Perplexity CEO Says On-Device AI Can Disrupt the Data Centre Industry
Perplexity CEO Aravind Srinivas says the next big shift in artificial intelligence may move computation out of massive server farms and onto the devices we carry. In a wide-ranging podcast with YouTuber Prakhar Gupta, he argued that powerful on-device AI could upend the economics of today’s centralised infrastructure while reshaping how people work with, and think about, intelligent systems.
On-Device Intelligence vs. Centralised Data Centres
“The biggest threat to a data centre is if the intelligence can be packed locally on a chip that’s running on the device, and then there’s no need to run inference on all of it on one centralised data centre.”
Srinivas made the comment when asked which hardware advance could trigger a step change in AI. He sketched a future where many tasks handled by large, specialised facilities move closer to the user. If models can run efficiently on phones, laptops, and edge devices, the need to route every request to a central server diminishes. That shift promises lower latency, potential privacy gains, and reduced dependence on costly, power-hungry cloud infrastructure.
Economics and Architecture in Flux
According to Srinivas, bringing inference to the edge could alter the return on billions of dollars invested in data-centre buildouts. A more decentralised landscape would redistribute compute across countless devices rather than concentrating it in a few hyperscale locations. The result: new traffic patterns, new cost models, and a different balance of hardware priorities—smaller, efficient accelerators in your pocket instead of ever-larger clusters behind the scenes.

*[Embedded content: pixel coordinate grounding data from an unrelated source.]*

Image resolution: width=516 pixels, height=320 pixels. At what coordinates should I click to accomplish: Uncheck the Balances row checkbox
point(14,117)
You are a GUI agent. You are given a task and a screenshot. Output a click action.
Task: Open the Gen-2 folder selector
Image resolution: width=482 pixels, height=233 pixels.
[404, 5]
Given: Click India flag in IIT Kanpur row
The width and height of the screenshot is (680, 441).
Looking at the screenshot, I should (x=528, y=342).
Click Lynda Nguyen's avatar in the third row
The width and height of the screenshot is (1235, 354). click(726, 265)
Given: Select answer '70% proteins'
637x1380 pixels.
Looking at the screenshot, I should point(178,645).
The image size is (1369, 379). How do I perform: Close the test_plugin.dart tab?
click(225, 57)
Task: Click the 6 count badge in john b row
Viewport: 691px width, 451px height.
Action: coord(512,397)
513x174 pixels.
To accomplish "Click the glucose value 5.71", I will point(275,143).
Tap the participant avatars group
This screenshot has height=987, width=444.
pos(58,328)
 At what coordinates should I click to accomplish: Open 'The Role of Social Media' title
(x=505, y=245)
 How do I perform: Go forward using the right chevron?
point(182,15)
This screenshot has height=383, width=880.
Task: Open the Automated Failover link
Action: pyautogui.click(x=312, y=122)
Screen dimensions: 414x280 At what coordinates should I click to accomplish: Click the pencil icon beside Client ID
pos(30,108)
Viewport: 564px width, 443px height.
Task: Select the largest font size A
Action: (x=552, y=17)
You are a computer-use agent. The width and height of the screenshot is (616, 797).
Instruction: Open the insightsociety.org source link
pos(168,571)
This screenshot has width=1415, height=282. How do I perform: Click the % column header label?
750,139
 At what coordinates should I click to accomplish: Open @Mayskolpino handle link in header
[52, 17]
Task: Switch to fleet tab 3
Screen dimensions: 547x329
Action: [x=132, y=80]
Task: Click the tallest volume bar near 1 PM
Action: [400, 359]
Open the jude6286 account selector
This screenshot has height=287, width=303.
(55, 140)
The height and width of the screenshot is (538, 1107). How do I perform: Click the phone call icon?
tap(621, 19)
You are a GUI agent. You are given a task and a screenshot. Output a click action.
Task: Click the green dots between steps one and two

While centralised systems won’t disappear—training frontier models and coordinating complex workloads will still require them—Srinivas believes the centre of gravity could shift. Developers might prioritise model compression, quantisation, and energy-aware design so that intelligence can travel with the user rather than live solely in the cloud.
Biology vs. Silicon: The Curiosity Gap
Beyond infrastructure, Srinivas contrasted biological and artificial intelligence. He noted that the human brain is extraordinarily energy-efficient compared to warehouse-scale compute measured per watt. More importantly, he said, people are propelled by intrinsic curiosity—the urge to challenge assumptions and reexamine the familiar. Current AI systems do not naturally possess that drive; they can respond impressively within given prompts and data, but they don’t independently set agendas or pose genuinely novel questions in the way humans do.
This distinction matters for how we deploy AI. Humans offer judgment, creativity, and the spark to pursue new directions. Machines offer scale, speed, and recall. The meaningful progress, in Srinivas’s view, lies in orchestrating the two.
From Chatbots to Agents
Srinivas also discussed the evolution from chatbots—tools that answer questions—to agents that can take actions on a user’s behalf. As models become more capable and context-aware, they can do more than converse: they can plan, execute multi-step tasks, and adapt to feedback. If those agents run locally, they could act faster and handle sensitive data more privately, further strengthening the case for on-device intelligence.
Leveling the Playing Field
Ubiquitous, personalised AI, Srinivas argued, could democratise capability much like smartphones did. Individuals, not just large institutions, would gain access to powerful tools for research, writing, analysis, and decision support. He emphasised that age is not a barrier to adoption; what matters is a mindset of curiosity and a willingness to experiment. People who approach AI as a partner—probing, iterating, and validating—will benefit most.
What to Watch Next
- Advances in on-device accelerators and memory that enable faster, more efficient inference.
- Breakthroughs in model compression and quantisation that preserve quality while shrinking footprints.
- Improved privacy and security techniques that allow sensitive data to stay on-device.
- Agentic workflows that move beyond chat to autonomous, user-directed action.
Srinivas’s message is clear: if intelligence truly becomes portable—packaged into chips inside everyday devices—the cloud will share the stage with the edge. That could redraw business models across the AI stack and expand who benefits from the technology. The result may be less about replacing humans and more about amplifying them—combining machine speed with human curiosity to explore problems in new ways.